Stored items

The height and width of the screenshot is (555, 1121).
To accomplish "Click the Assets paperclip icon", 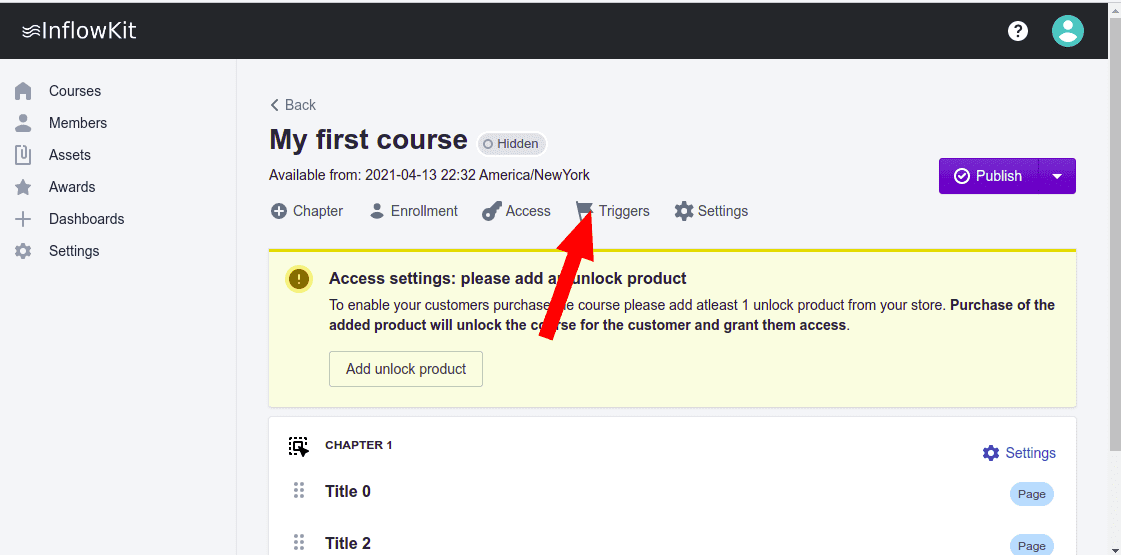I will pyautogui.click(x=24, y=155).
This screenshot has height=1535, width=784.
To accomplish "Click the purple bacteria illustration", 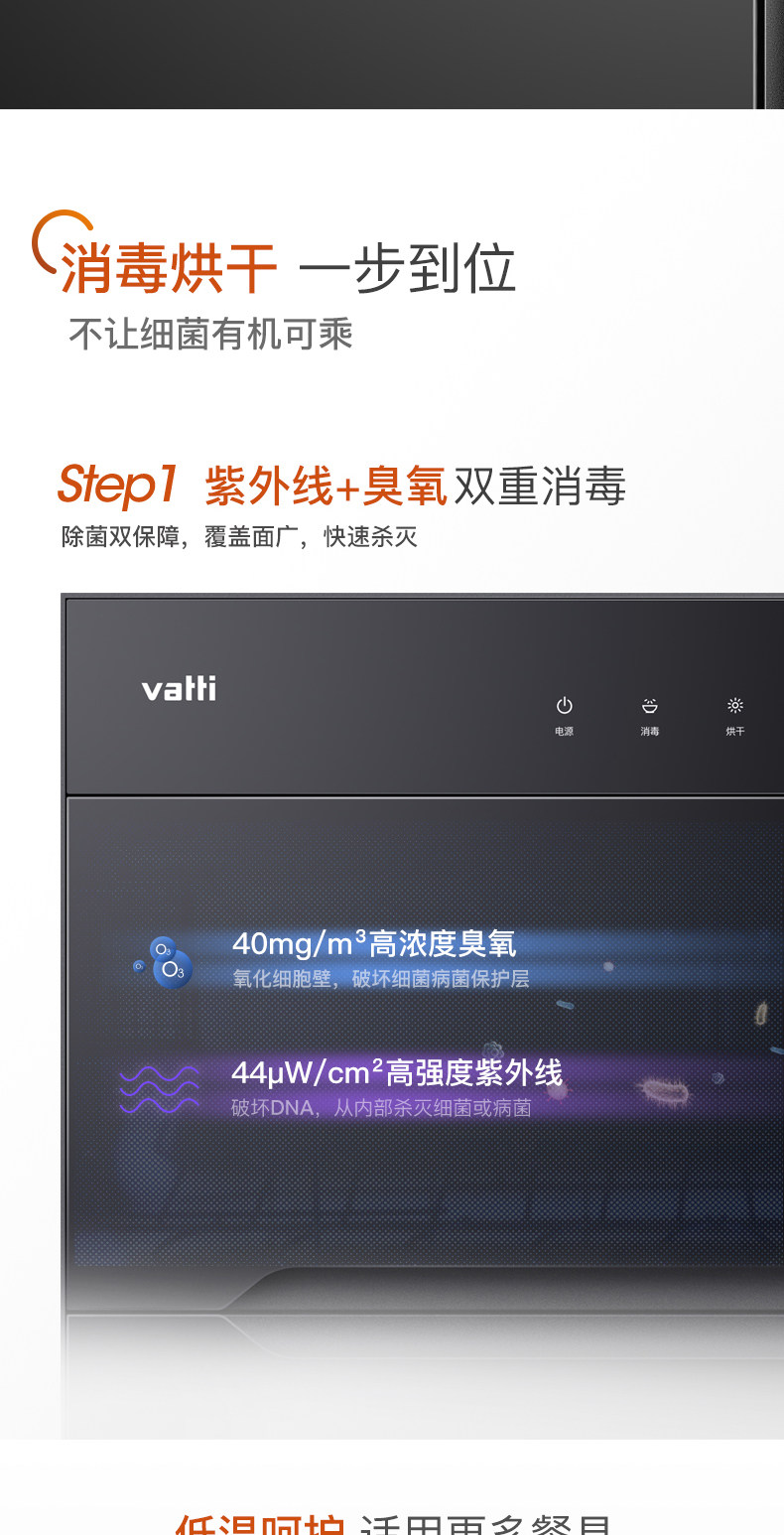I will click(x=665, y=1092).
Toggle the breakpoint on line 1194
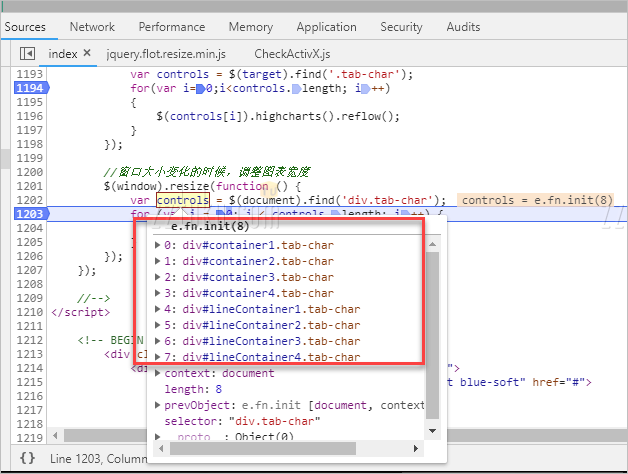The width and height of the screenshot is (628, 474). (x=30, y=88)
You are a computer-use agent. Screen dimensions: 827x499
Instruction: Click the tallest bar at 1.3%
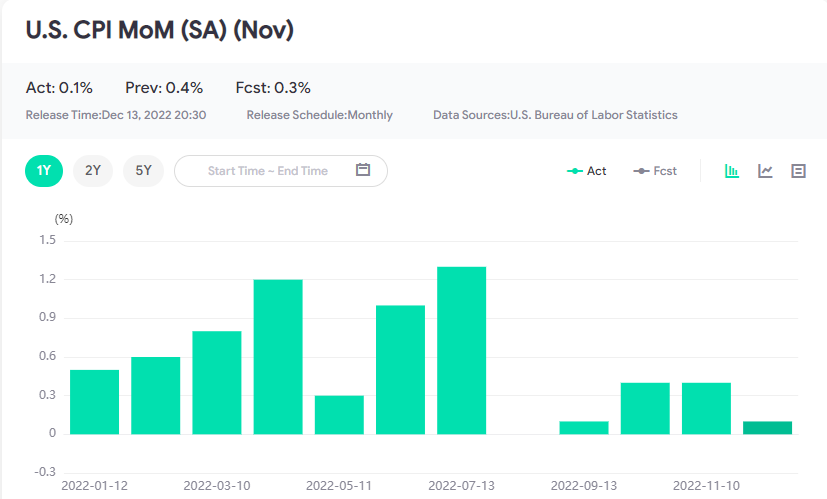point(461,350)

**WHAT THE EXERCISE ASKS**
Pictures are to be left out when the lines from the one containing "Toggle the breakpoint on line 1194" through the end of the records above are repeated exactly; no other line is wanted.

**EXERCISE RESPONSE**
Toggle the breakpoint on line 1194
The width and height of the screenshot is (628, 474). (x=30, y=88)
You are a computer-use agent. Screen dimensions: 827x499
Instruction: Click the tallest bar at 1.3%
point(461,350)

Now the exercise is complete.